Economists would advocate adopting new technologies when they would lead to savings. Apparently the “cutting-edge computerized systems” desired by Rattner’s drinking buddy would not save his company money. Why would any good business person then want his company to adopt them?
Rattner later tells readers:
“Some other industries troubled by noticeable inefficiencies include health care, retailing and agriculture.”
According to the OECD, Japan spends 40 percent as much per person on its health care as the United States yet achieves comparable outcomes. (Life expectancy is considerably longer in Japan.) What criteria of inefficiency is Rattner using here? It seems to have nothing to do with either cost or output.
Here’s more bad news:
“Japan creates new companies at half the rate of the United States; as a result, the number of companies is shrinking and Japan ranks last among 24 developed nations in its level of entrepreneurial activity. The country also needs corporate governance reforms, like stronger boards to force change at turgid huge companies.”
Let’s see, the vast majority of new businesses in the United States don’t last a decade. If we have more new businesses than Japan, but they are far more likely to fail, then are we better off? Is it good to have people take their life savings and throw it in the toilet on a failed business venture?
As far as corporate governance, unlike the United States, Japan doesn’t have failed CEOs getting tens of millions of dollars from the companies they wrecked. It also doesn’t have board members who pocket hundreds of thousands of dollars to look the other way as the CEOs rip off their companies.
Then we get:
“And much like the United States, it needs better tax policy: fewer loopholes, lower rates on income …”
Yep, the rich people are being forced to pay too much in taxes — that’s a real structural problem.
And finally, we have:
“For example, despite a declining population, no one in Japan — essentially a closed society — is talking seriously about reforming exceptionally strict immigration laws.”

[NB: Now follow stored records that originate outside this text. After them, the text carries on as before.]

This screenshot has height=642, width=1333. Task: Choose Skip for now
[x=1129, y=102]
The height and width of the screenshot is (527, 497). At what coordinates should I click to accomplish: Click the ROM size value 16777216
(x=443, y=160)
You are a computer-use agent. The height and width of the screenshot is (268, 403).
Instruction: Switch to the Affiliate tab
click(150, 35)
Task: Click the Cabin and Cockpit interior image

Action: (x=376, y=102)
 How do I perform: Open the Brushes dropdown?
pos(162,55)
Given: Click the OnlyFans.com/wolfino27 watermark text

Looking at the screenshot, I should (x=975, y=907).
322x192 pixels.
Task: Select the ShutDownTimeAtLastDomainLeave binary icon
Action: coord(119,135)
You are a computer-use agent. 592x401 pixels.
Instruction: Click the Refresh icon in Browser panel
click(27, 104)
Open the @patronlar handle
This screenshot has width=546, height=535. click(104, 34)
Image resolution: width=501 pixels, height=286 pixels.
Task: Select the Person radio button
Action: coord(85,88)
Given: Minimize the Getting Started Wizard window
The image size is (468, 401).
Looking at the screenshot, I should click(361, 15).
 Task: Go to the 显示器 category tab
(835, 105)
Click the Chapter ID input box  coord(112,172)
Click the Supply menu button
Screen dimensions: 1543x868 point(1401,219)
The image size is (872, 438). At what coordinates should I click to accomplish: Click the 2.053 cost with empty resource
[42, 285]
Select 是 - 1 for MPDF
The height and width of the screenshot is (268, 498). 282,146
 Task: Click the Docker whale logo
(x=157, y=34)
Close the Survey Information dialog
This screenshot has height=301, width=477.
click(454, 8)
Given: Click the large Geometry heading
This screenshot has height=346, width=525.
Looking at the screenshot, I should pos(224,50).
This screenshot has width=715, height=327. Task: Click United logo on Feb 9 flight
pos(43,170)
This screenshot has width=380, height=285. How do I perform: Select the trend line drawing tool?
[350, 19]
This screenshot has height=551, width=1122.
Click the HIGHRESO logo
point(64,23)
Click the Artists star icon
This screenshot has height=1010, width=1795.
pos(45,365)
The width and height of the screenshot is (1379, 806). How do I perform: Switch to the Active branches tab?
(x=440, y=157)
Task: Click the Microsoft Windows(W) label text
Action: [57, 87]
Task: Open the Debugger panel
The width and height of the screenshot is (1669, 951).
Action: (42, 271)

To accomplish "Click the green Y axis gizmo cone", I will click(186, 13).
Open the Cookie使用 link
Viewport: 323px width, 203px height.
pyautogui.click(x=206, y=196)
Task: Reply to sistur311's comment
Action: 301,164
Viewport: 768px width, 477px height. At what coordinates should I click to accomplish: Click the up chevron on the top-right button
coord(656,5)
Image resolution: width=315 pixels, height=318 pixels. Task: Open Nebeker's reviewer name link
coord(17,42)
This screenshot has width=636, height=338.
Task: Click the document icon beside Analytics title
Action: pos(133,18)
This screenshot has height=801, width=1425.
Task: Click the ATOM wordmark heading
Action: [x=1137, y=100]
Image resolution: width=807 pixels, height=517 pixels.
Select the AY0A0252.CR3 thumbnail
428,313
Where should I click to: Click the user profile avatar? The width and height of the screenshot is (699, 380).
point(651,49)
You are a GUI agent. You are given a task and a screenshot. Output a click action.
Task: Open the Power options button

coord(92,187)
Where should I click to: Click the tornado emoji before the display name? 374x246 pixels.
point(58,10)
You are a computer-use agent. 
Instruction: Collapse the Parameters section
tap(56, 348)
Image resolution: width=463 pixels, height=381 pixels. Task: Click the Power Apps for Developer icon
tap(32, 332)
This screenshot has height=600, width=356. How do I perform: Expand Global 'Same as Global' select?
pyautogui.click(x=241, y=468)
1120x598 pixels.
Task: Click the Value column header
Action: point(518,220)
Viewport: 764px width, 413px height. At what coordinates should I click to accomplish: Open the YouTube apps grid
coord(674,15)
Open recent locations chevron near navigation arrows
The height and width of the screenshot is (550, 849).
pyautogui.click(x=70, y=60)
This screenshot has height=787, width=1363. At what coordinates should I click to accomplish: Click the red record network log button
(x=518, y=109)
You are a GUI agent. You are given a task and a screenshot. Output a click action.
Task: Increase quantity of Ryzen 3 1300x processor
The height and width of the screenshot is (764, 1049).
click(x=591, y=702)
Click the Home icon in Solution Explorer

Okay, but Rattner told us earlier that Japan could adopt all these cutting edge technologies but doesn’t because companies are saddled with excess labor. So if labor gets to be in short supply due to the declining population, then why wouldn’t the country just adopt these cutting edge technologies? That’s a classic which way is up problem.
We have a similar which way is up problem earlier in the piece when Rattner complains about the United States:
“with its shortsighted slant toward consumption in place of saving and investment.”
Okay, let’s imagine that tens of millions of people read Rattner’s piece and cut back their consumption and started saving. In other words, they bought fewer cars, cut back on restaurant purchases and spent less on travel and tourism. How exactly will this increase investment? Are businesses going to invest more when they see demand for their product falling?
There are times when you can tell a story like this, but not in the United States in the last decade. The story would be that less consumption would lead to lower interest rates, which would boost investment. That story can’t be told in the last decade since interest rates were in general very low and the economy was mostly operating well below full employment meaning that both investment and consumption could be increased.
There is one other point that Rattner gets at least partially wrong that is worth noting. He refers to Abe’s commitment to get:
“to increasing the number of women in the work force by expanding child care.”
I don’t know the progress Japan has made in expanding child care, but it has had a huge surge in employment of women so that the employment to population ratio among prime age women (45-54) in Japan is actually higher than in the United States.
It is hard to see much coherence to Rattner’s complaints. The only thing that is clear is that he thinks that Abe should be pushing policies that would cause more money to go to rich people.